I have a four string cort curbow bass and I love it to death. The only thing is that my strings are too high. Now, I'm at work now but when I get home I'm gonna save $50 bucks and do it myself. My two questions are this...... 1) To lower the strings do I have to adjust both the truss rod and the strings at the bridge, or is it one or the other? 2) Do I have to remove the strings to do this or no? I'm so scarred to touch my bass to do these adjustments, but I don't wanna blow $50 if it's really as easy as people say it is. Thanks in advance....
Let me see if I got it straight. 1) Loosen the strings to take the tension off. 2) Adjust the truss rod to lower strings. 3) Lower strings at the bridge. 4) This will get my strings closer to the fret board? I really don't wanna screw up my bass! I'm questioning myself if I can handle this.....

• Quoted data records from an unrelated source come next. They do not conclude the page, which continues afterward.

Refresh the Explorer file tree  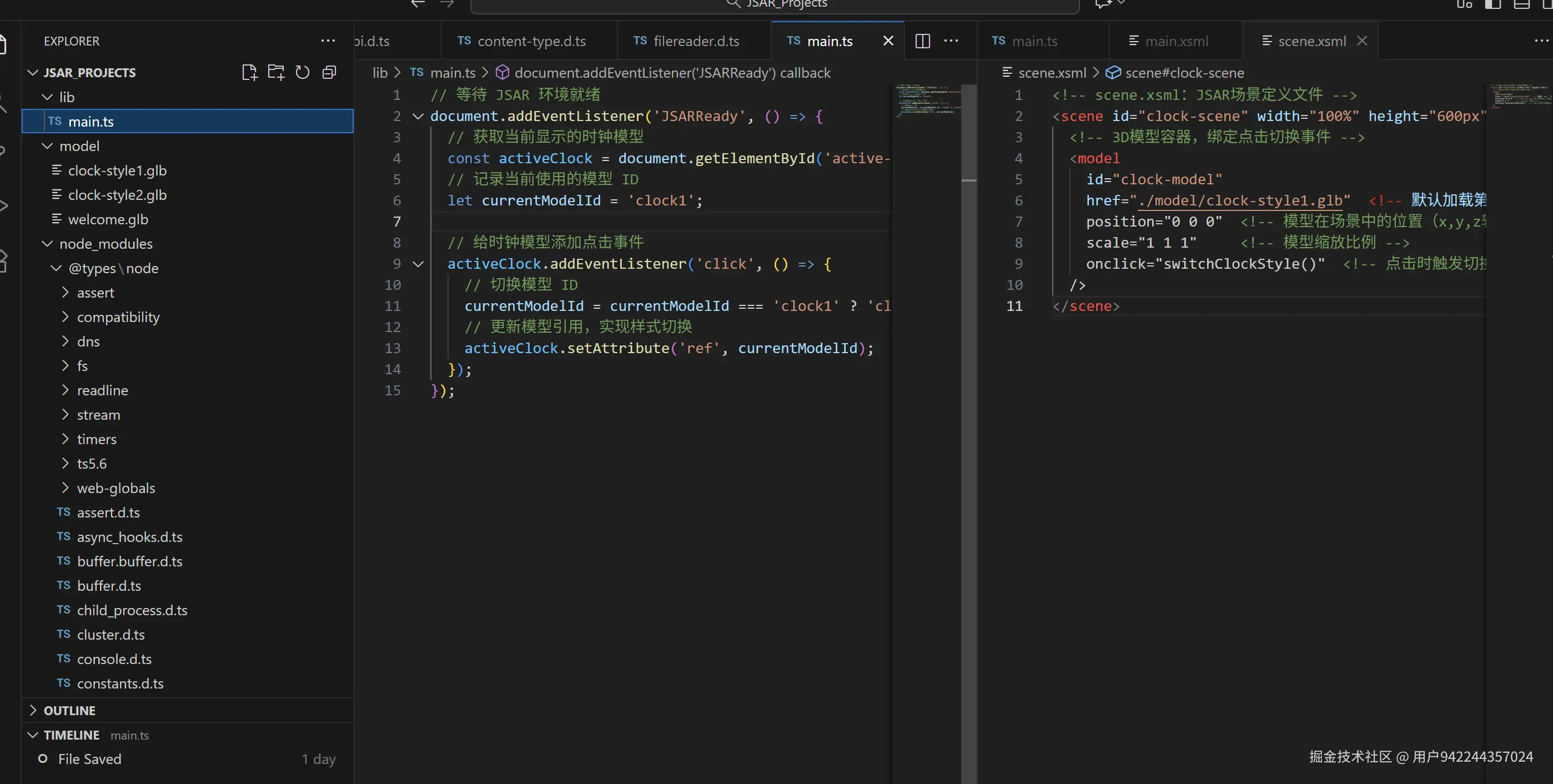click(303, 72)
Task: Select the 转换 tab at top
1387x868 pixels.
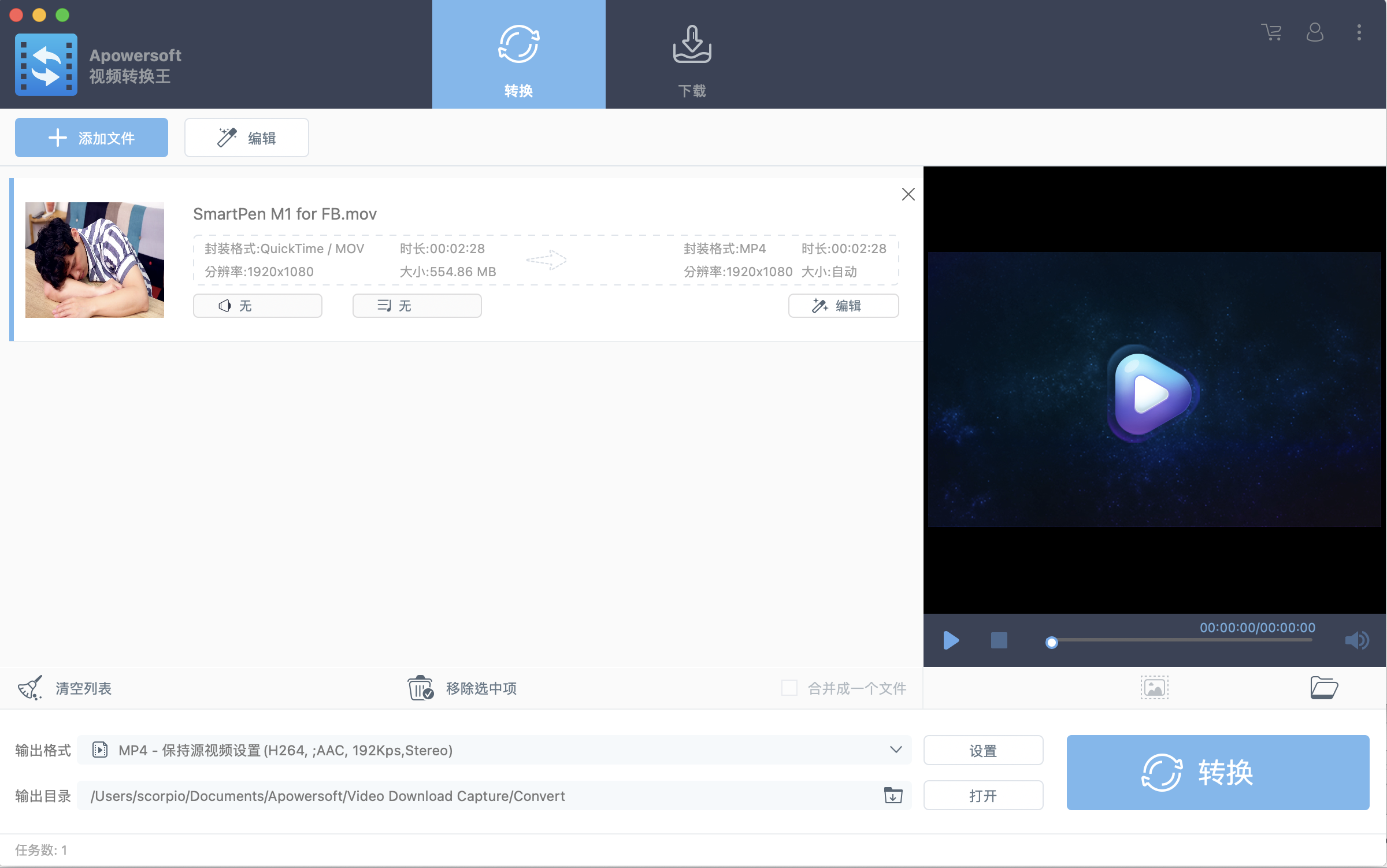Action: tap(518, 55)
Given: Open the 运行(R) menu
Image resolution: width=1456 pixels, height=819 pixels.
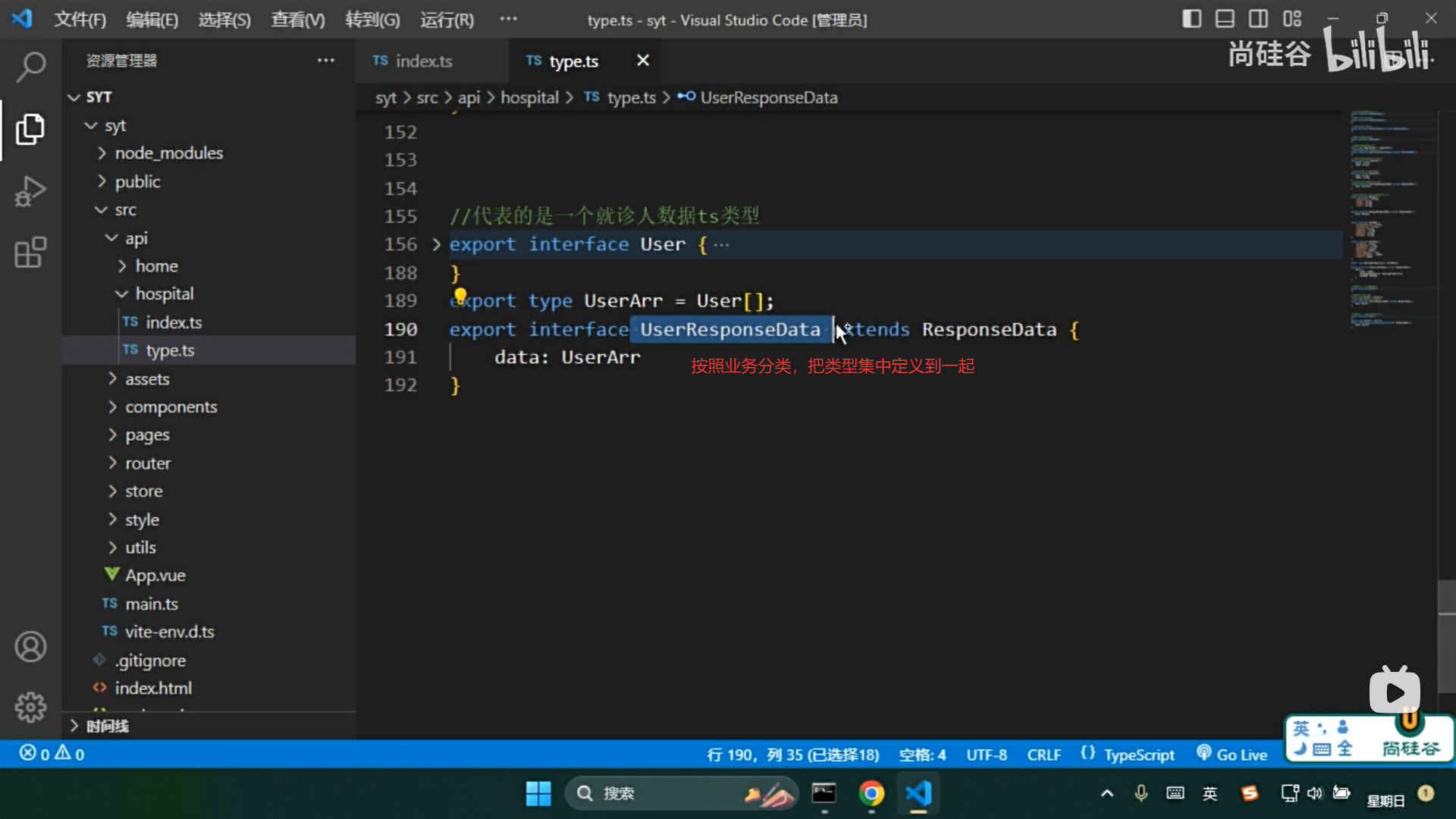Looking at the screenshot, I should (447, 20).
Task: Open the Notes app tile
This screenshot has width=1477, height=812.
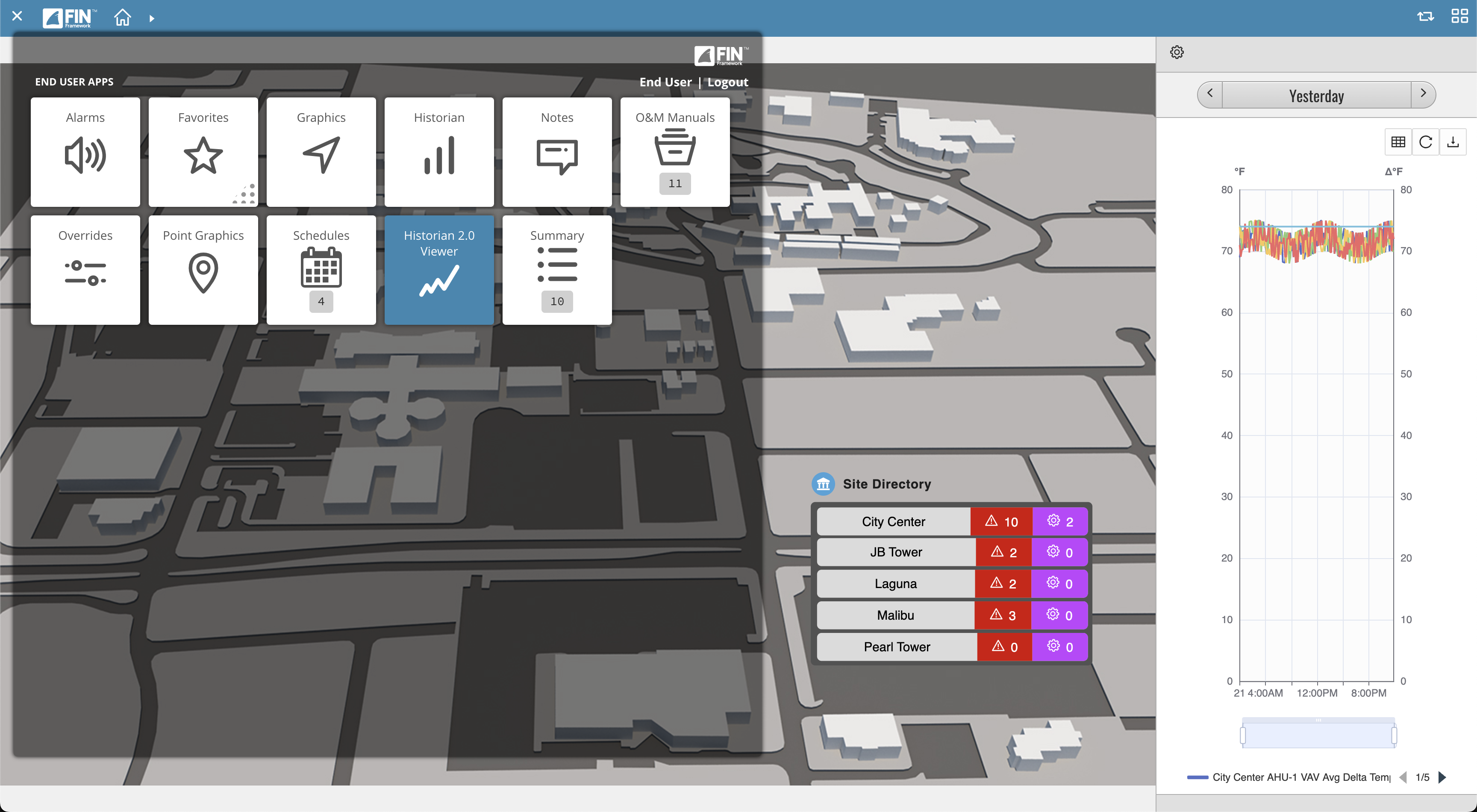Action: pos(557,152)
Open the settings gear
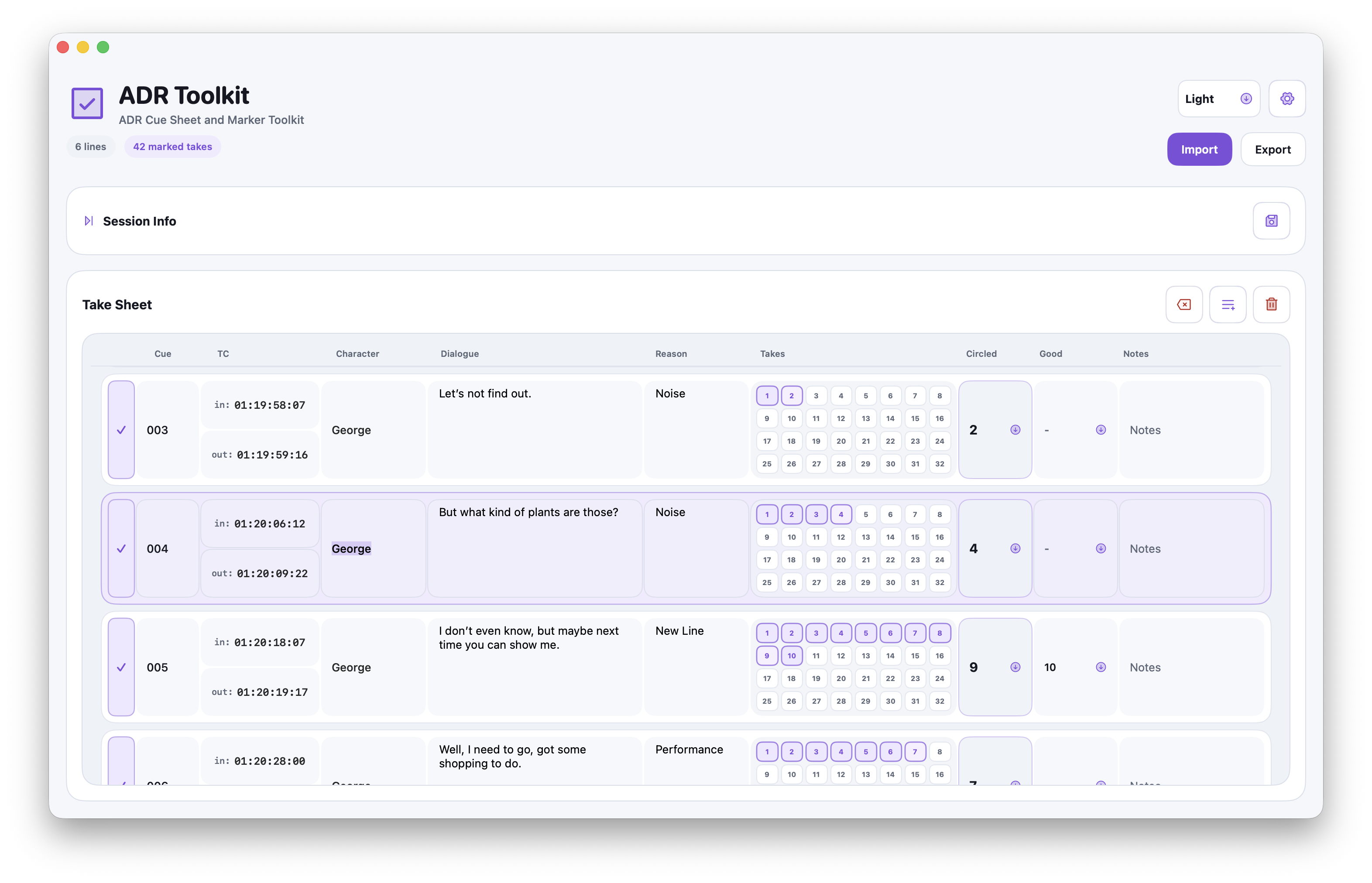 (x=1287, y=98)
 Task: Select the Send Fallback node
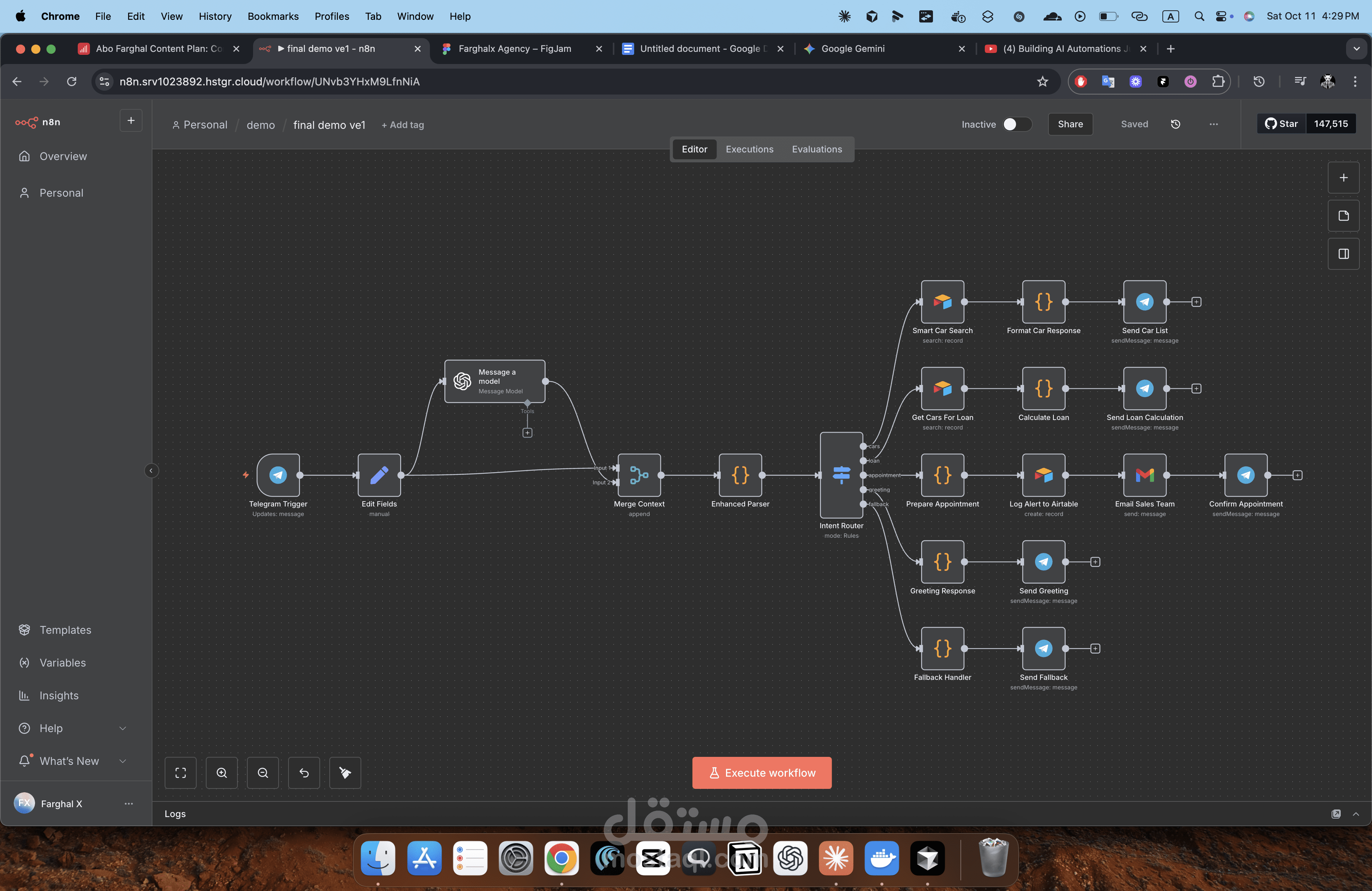(x=1043, y=648)
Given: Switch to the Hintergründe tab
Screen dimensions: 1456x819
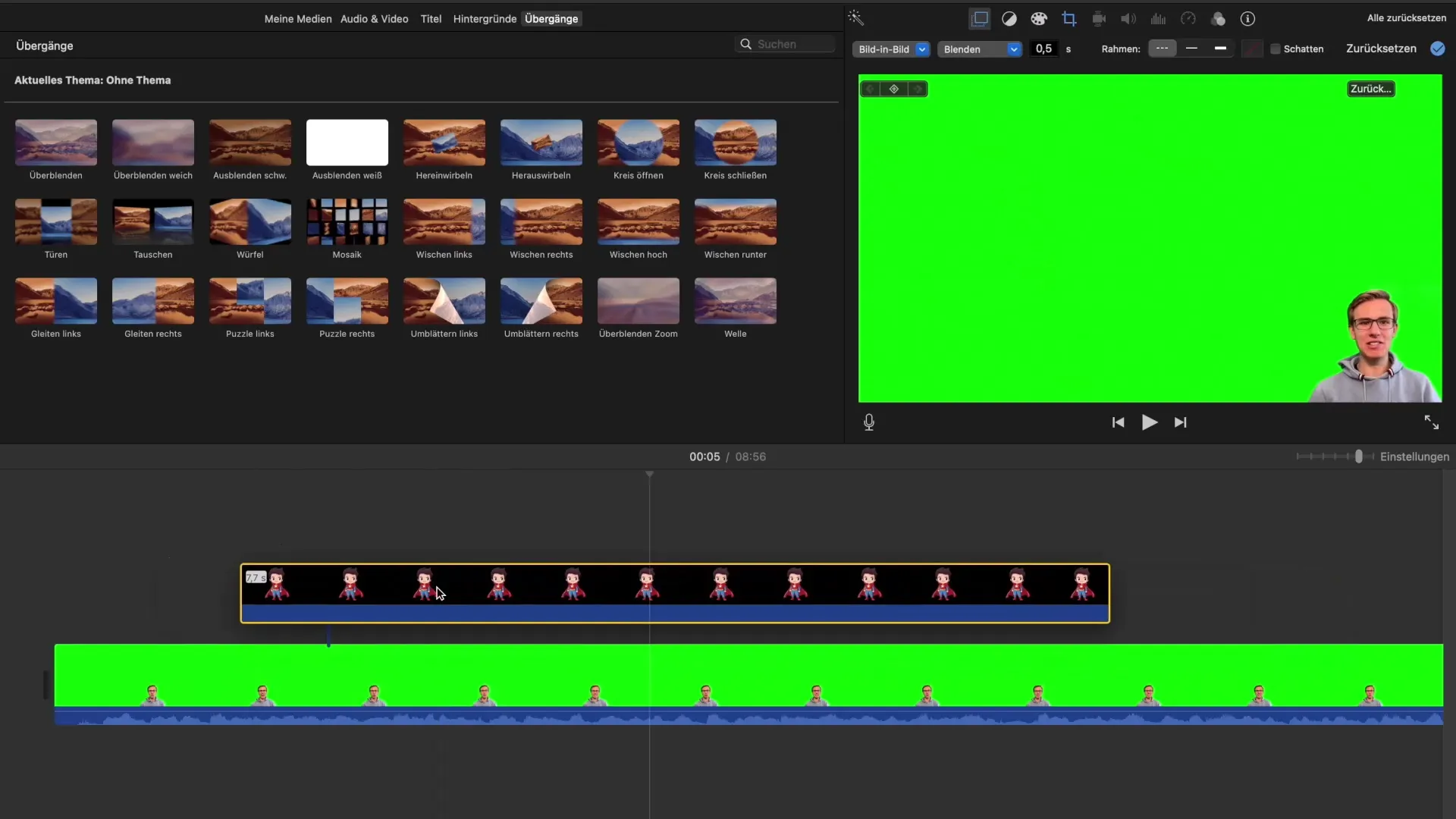Looking at the screenshot, I should (x=485, y=19).
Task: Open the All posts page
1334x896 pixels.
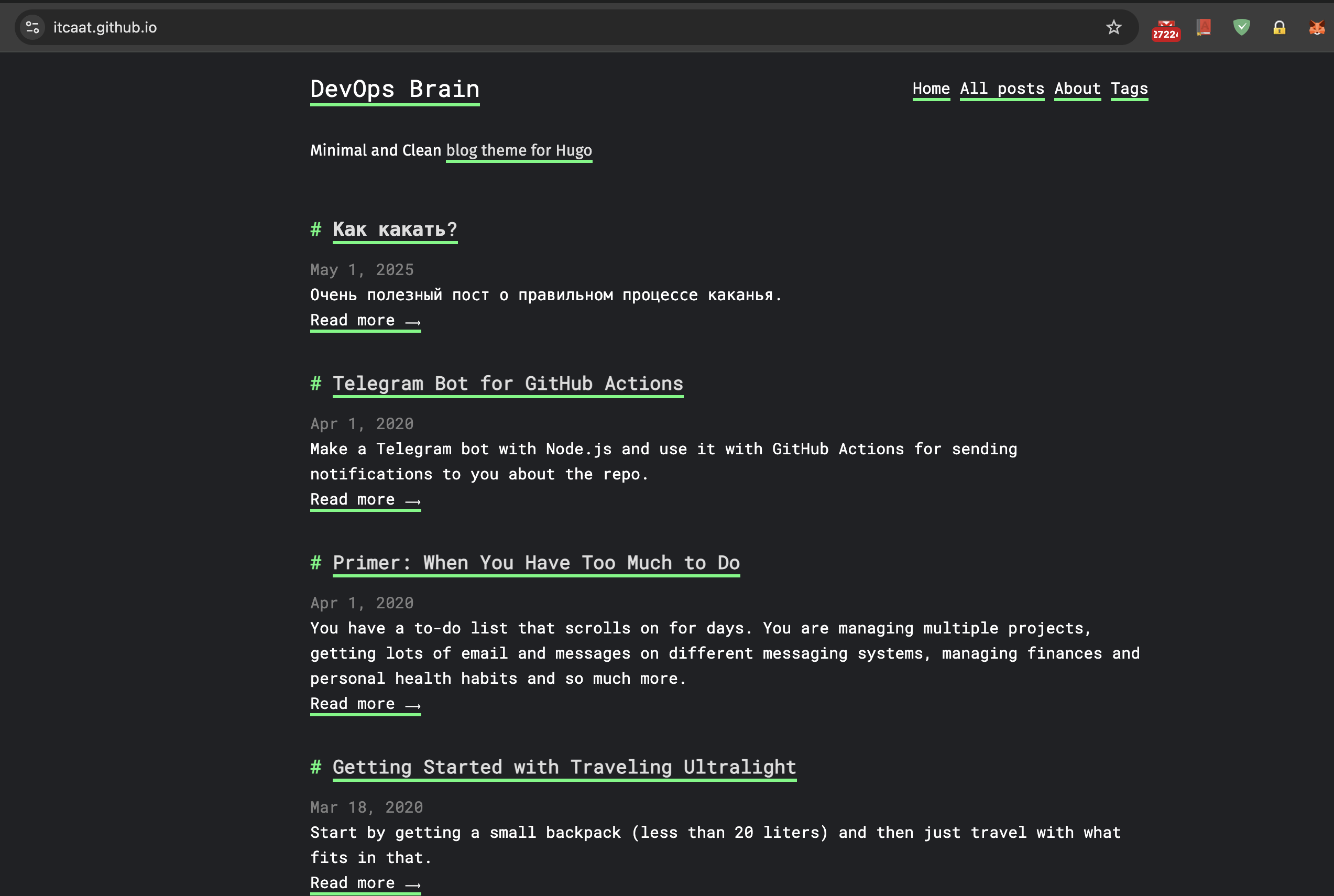Action: point(1001,89)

No! The truss rod should NOT be used to adjust helght! Just neck releif (bow). All height adjustments are done at the bridge saddles! So: 1) Check neck releif. (Read the FAQ!) 2) If wrong, relax strings, adjust truss rod, retune. 3) Goto step #1 until correct. 4) Measure string height. 5) Adjust bridge to get desired action height. - Tim
The only time I touch my truss rod is when I could possibly get some more string tension out of my bass at lower tunings (I usually also get much heavier gauge strings which changes things on me) by tightening the truss rod. You know how those metal bands are with their dropped tunings. Just my opinion on what works for me. Maybe I have just been lucky all these years doing it my way. Try lowering your strings at the saddle first... Get them to your liking... try to make sure they contour to your neck though, you dont want the A string to be way above your low E string and stuff like that. I do a test where I lower the strings and play all the way down the string to check for fret buzz.. Buzz means raise the string a bit until it goes away. Now here is the kicker, Sometimes everything sounds great except maybe 1 or 2 frets buzz on you. This is where truss rod adjustments start to be needed. Tighten truss rod (clockwise) = Less relief and make the neck bow backwards. So less of a gap between string and fretboard in locations. Loosen gives more relief and causes the neck to bow forward.